Cronaca - 20 gennaio 2026, 11:48

Strage di Crans-Montana, oggi l’autopsia per chiarire la morte di Emanuele Galeppini

Nessuna ustione evidente sul corpo del sedicenne genovese morto nel rogo del locale 'La Constellation' la notte di Capodanno. Documenti e cellulare erano ancora nelle tasche: l’esame medico-legale disposto dalla Procura di Roma dovrà fare luce sulle cause del decesso

Sarà l’autopsia a fare luce sulle circostanze della morte di Emanuele Galeppini, il ragazzo genovese di 16 anni deceduto nel rogo del locale La Constellation a Crans-Montana, la notte di Capodanno. È questa la speranza dei genitori, che da giorni chiedono una sola risposta: come è morto loro figlio.

Sul corpo del giovane, infatti, non sarebbero state riscontrate ustioni né ferite evidenti. Un dettaglio che alimenta i dubbi della famiglia, insieme ad altri elementi difficili da spiegare: Emanuele aveva con sé il portafogli, i documenti e il telefono cellulare, lo stesso con cui aveva chiamato i genitori poco dopo la mezzanotte per fare gli auguri. Nonostante questo, l’identificazione non è stata immediata e ai familiari è stato richiesto un test del DNA per confermare l’identità del corpo.

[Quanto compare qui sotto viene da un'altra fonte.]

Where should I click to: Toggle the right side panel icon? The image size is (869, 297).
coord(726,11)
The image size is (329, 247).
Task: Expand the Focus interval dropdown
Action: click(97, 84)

Nella giornata di ieri è stata eseguita una TAC, affidata ai periti romani Sabina Strano Rossi, Fabio Di Giorgio e Antonio Oliva. Per la famiglia, come consulente di parte, è stata nominata la dottoressa Francesca Fossati. L’esame radiologico ha avuto l’obiettivo di individuare eventuali microlesioni o traumi non visibili esternamente, “cristallizzando” lo stato del corpo prima dell’autopsia.

Oggi si procederà con l’esame autoptico vero e proprio, disposto dalla Procura di Roma, che ha avviato un’indagine parallela a quella svizzera per fare chiarezza sulla morte dei ragazzi italiani coinvolti nell’incendio. La magistratura elvetica, inizialmente, non aveva infatti disposto l’autopsia, decisione che ha suscitato forti perplessità tra i familiari delle vittime.

Uno dei nodi centrali resta proprio la dinamica del decesso. L’ipotesi più accreditata è che Emanuele possa essere morto per inalazione di fumi tossici, all’interno di una sala sotterranea con una sola via di accesso e con l’uscita di sicurezza che, secondo quanto emerso, sarebbe stata inutilizzabile. Ma solo gli esami medico-legali potranno confermare se questa sia stata la causa della morte o se vi siano altri elementi finora rimasti nascosti.

L’autopsia rappresenta dunque un passaggio decisivo per restituire verità e chiarezza a una famiglia che, oltre al dolore per la perdita, chiede risposte su quanto accaduto in quelle drammatiche ore.